Using the listing below, retype exactly the lines starting at the one with "Screenshot is 311x2576." and ending at the one with "Suscribirme (197, 134)", and include both.

Material for the task:

# # # #

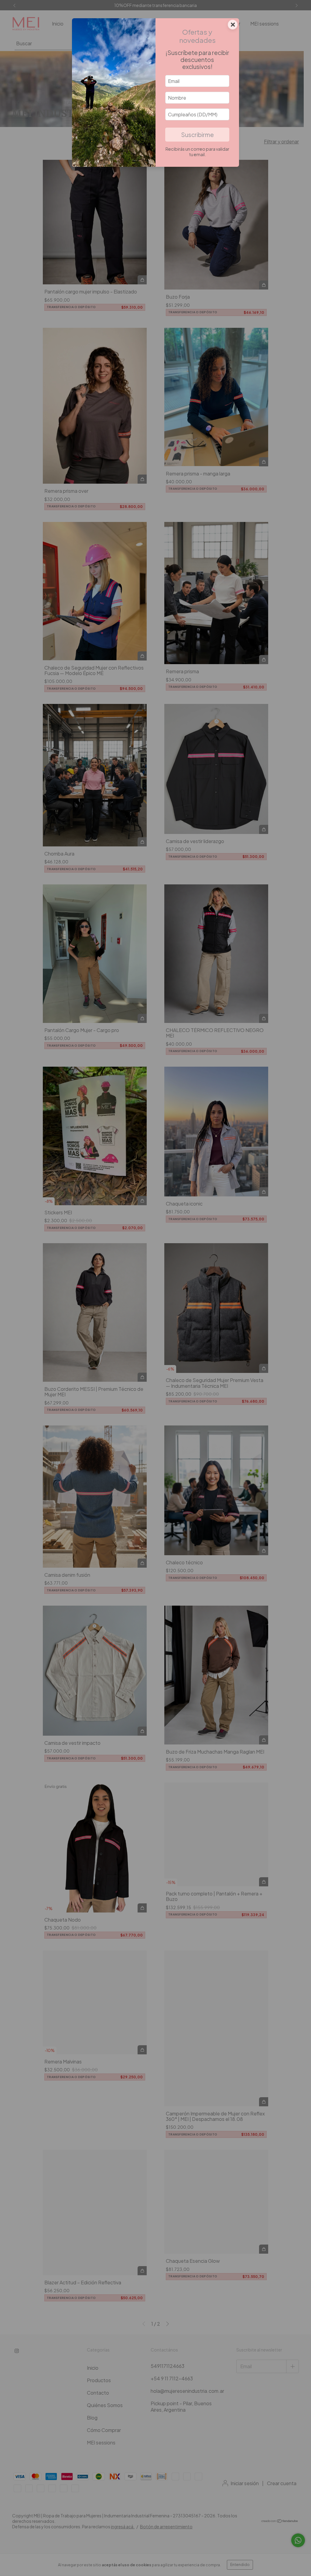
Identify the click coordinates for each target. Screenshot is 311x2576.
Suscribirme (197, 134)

# # # #

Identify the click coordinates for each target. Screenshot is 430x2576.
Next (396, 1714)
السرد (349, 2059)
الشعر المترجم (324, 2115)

# # # #

Response box:
Identify the click coordinates for each target. Screenshot is 311x2576.
Suscribirme (197, 134)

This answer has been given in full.